Se reconoce escritora y en especial es poeta, aun cuando no sea tan difundida su obra poética, sino la novelística. Su novela más reciente lleva por título El intenso calor de la Luna, de ahí que no dejara de llamar la atención el hecho de encontrarse con un salón lleno para escuchar la palabra en verso de la escritora nicaragüense, en una sesión que se convirtió en un recorrido por sus temas literarios, en especial por sus obsesiones.

Poemas que llegaron a producirle problemas en su vida pública y hasta en la privada: "Mi esposo me llegó a decir que no publicara nada sin antes leerlo él", confesó la escritora nicaragüense en una lectura que, al mismo tiempo, se convirtió en una reflexión acerca de las dificultades que enfrentan las mujeres con la creación literaria.

"Mis primeros poemas fueron un escándalo. Cuando llevé mis primeros poemas pensé que me felicitarían por haber salido en un periódico, por ser "como la nueva voz de la poesía nicaragüense, y de repente los veo a todos con caras fúnebres: una tía, que era la más tía de todos, me dijo: 'Cómo es posible que hayas hablado de todas esas cosas'. No había dicho nada que fuera escandaloso, pero realmente fue muy interesante para mí."

Acompañada de su compatriota Sergio Ramírez, la ganadora de los premios Biblioteca Breve y el Sor Juana Inés de la Cruz por su novela El infinito en la palma, Gioconda Belli es una de esas voces literarias que no esconde su interés por contarse a sí misma y a su género, pero como una protagonista. Y "Como un sujeto sexual, porque la mujer siempre se ha visto como un objeto sexual: hay mucha poesía erótica sobre las mujeres, pero cuando nosotros la escribimos es escandaloso", dice Gioconda Belli, quien a su más reciente novela, "El intenso calor de la Luna", la define como "una historia de amor en tiempos de menopausia.

PARA RECOSTARSE A LEER

La idea es que parezca un jardín donde los libros se aparecen. Hay mesas, bancas, espacios para recostarse entre las publicaciones. Y aun cuando la gente camine con las prisas de quien se ve empujado por el de atrás, hay quienes no desaprovechan la invitación para acomodarse a disfrutar de unos minutos de relajamiento del trajinar por la feria.

Se trata de un centro de lectura instalado por la Dirección General de Publicaciones del Conaculta, que en siete días de actividades ya logró superar las 30 mil visitas, personas que después de recorrer cada uno de los rincones de la feria, se encuentran con la oportunidad de sentarse mientras disfrutan de las diferentes opciones de lectura que se ofrecen dentro de ese espacio de fomento al libro y al hábito de la lectura.

El espacio forma parte de los proyectos del Programa Nacional Salas de Lectura, en el cual se ofrecen alrededor de 600 libros en papel y soporte digital, acervo en lenguas de México, talleres, charlas y demás actividades para todo público.

Charlas y lecturas en voz alta a cargo de autores como Olga Grjasnowa, Martha Riva Palacio, Alejandro Rosas y María Teresa Orozco López, la presentación del libro Lilí nieta, Lulú abuela, de Nacho Casas, así como sesiones de los talleres Encuaderna tus sentidos y Del papel al soporte digital.
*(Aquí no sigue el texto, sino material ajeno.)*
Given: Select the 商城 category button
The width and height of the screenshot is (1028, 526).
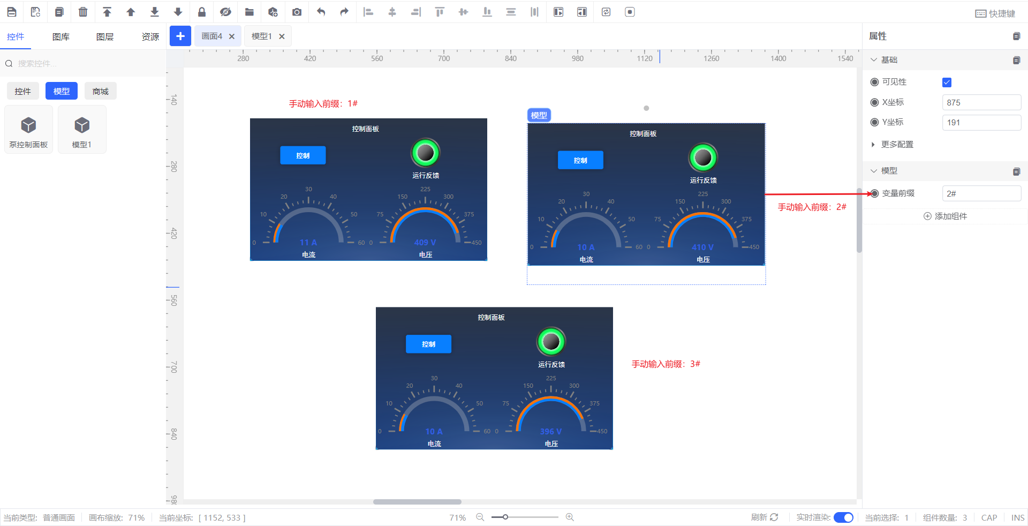Looking at the screenshot, I should [x=100, y=92].
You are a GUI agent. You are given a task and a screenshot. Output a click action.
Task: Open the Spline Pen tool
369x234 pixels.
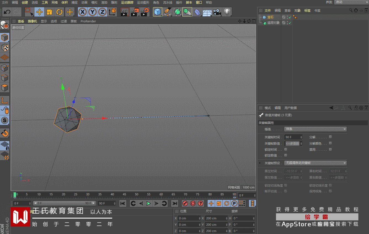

Pero quizá lo más importante es que apuesta a convertirse en un punto de encuentro entre el libro y los lectores, en especial niños y jóvenes.

El programa Salas de Lectura tiene vínculos con alrededor de 7 millones de personas al año, a través de centros de lectura, pero también de paralibros, librobicis o las salas de lectura, cerca de mil 800 en el país.

Una esquina un tanto olvidada, pero al que siempre agradece uno llegar, en especial después de las horas de recorrido por la feria.